● TASK DETAILS:
Please repeat the records from the line with "How do I perform: Open" to the line with "I will pos(71,60).", copying each line exactly.

● ENTRIES PROVIDED:
○ ○ ○ ○ ○ ○ ○
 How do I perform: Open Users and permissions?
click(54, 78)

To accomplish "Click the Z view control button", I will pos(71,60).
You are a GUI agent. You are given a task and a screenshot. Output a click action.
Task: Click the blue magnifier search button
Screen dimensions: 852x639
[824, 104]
○ ○ ○ ○ ○ ○ ○
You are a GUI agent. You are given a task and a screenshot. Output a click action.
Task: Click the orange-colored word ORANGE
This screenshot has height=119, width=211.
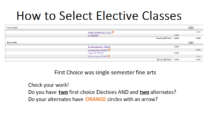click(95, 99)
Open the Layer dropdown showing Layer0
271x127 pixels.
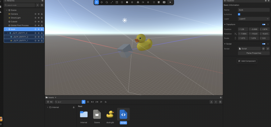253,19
○ ○ ○ ○ ○ ○ ○
● CORRECT OUTPUT:
 How do I perform: Open Users and permissions?
click(54, 78)

To accomplish "Click the Z view control button", I will pos(71,60).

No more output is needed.